_SOURCE DATA_:
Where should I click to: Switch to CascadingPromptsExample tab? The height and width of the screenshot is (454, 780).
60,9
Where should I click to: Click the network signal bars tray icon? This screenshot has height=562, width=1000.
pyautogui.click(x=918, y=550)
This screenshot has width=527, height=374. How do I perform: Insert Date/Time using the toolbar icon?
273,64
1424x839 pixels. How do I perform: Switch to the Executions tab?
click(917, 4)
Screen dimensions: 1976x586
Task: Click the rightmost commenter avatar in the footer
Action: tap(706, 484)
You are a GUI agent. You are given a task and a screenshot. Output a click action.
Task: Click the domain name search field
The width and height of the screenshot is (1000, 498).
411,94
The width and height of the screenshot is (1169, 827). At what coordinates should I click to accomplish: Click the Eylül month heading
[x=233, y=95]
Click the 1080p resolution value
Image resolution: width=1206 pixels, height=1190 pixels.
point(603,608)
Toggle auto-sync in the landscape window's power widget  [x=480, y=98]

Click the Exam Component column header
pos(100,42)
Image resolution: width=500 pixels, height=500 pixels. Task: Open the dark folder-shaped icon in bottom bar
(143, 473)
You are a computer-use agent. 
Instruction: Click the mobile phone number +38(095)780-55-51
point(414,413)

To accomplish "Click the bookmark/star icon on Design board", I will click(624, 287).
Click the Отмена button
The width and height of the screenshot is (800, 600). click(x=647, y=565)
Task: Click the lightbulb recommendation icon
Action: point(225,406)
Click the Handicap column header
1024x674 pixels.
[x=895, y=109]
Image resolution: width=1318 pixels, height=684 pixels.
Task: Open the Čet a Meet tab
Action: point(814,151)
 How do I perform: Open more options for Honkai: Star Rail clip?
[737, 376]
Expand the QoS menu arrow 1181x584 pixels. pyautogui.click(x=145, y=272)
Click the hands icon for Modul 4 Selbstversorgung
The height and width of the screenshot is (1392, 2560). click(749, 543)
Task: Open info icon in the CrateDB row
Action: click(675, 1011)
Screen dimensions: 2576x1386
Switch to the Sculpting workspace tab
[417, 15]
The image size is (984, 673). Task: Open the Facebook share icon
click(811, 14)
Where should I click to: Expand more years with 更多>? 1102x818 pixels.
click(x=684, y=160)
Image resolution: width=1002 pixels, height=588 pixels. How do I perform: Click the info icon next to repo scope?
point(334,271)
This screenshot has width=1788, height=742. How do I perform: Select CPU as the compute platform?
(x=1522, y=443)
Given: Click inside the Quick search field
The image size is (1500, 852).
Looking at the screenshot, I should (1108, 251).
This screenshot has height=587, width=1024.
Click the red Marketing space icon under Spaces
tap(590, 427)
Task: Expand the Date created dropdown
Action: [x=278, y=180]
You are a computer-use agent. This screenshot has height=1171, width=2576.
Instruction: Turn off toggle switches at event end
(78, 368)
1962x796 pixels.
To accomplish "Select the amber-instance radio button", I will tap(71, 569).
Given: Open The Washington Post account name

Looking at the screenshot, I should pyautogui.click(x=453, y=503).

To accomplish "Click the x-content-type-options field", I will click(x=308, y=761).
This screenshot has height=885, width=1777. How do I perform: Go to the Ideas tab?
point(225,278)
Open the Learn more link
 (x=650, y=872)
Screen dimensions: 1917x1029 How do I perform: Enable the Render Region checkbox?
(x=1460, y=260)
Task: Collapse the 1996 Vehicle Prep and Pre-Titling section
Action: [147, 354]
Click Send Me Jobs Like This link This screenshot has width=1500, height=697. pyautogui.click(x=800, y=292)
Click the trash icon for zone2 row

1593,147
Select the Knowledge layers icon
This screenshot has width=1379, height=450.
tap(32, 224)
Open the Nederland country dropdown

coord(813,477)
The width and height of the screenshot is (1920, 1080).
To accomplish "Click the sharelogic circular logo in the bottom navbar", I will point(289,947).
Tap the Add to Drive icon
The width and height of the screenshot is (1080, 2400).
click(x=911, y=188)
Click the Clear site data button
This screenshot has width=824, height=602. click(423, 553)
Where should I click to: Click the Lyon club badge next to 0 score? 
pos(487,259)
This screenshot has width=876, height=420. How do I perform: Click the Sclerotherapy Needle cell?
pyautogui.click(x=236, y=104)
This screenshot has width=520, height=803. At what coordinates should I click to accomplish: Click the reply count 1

_WORK REQUEST_: Give back exactly the lines above, from the line containing "Image resolution: width=1002" through the line containing "Given: Click inside the Quick search field", with both end lines and nothing more.

_RESULT OF THIS EXERCISE_:
Image resolution: width=1002 pixels, height=588 pixels. How do I perform: Click the info icon next to repo scope?
point(334,271)
This screenshot has width=1788, height=742. How do I perform: Select CPU as the compute platform?
(x=1522, y=443)
Given: Click inside the Quick search field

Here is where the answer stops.